The bar had filled up around us with the Tuesday Mission crowd — the mix of longtime residents and recent arrivals that characterized every San Francisco neighborhood in the middle of its latest transition. Half of them were probably on their phones. A reasonable number were probably using AI tools. Some of them had probably had their hours cut or their roles restructured in the last year.

Nobody looked like they were enjoying a shorter week.

“You know what the tell is?” Dara said, eventually. “The document is thirteen pages about what governments and societies should do differently. There’s one paragraph — I counted — about what OpenAI itself commits to changing.” She finished her wine. “Thirteen pages of advice. One paragraph of accountability. That ratio is not accidental.”

James was quiet for a moment, in the genuine way of someone actually thinking rather than performing thinking. “I don’t disagree with the critique,” he said finally. “I just — I work on this stuff.
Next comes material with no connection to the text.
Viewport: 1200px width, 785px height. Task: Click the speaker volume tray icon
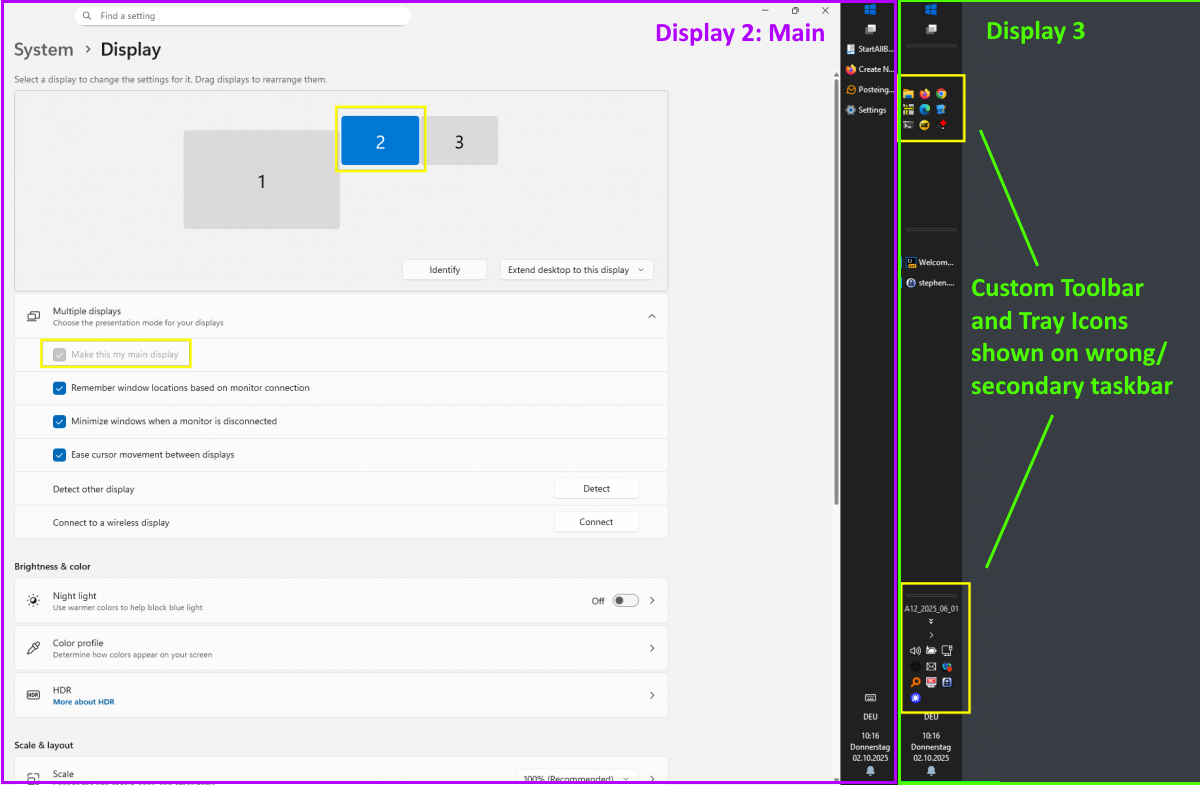click(x=914, y=650)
I actually want it to go well. I want the benefits to be shared. I think the people writing that document believe that too.”

“I think they probably do,” said Dara, not unkindly. “Believing it is the easy part.”

On the way out, I pulled up the OpenAI policy document on my phone and read the four-day workweek paragraph again. It was, as proposals go, genuinely reasonable. Thoughtful, even. The kind of thing that would look good in a congressional testimony and feel good to write and mean something, eventually, for someone, somewhere, under the right conditions, if the right governments acted with sufficient speed and the right companies cooperated voluntarily with the right degree of sincerity.

Outside, a Waymo turned the corner, empty and purposeful, going wherever it was going without anyone to drive it.

“You working tomorrow?” Mr. X asked.

“Five days this week,” I said.

“Same,” said Dara.

James checked his phone. He had a seven AM.

The four-day workweek remained, as it has for some time, a promising idea whose time was always just around the corner.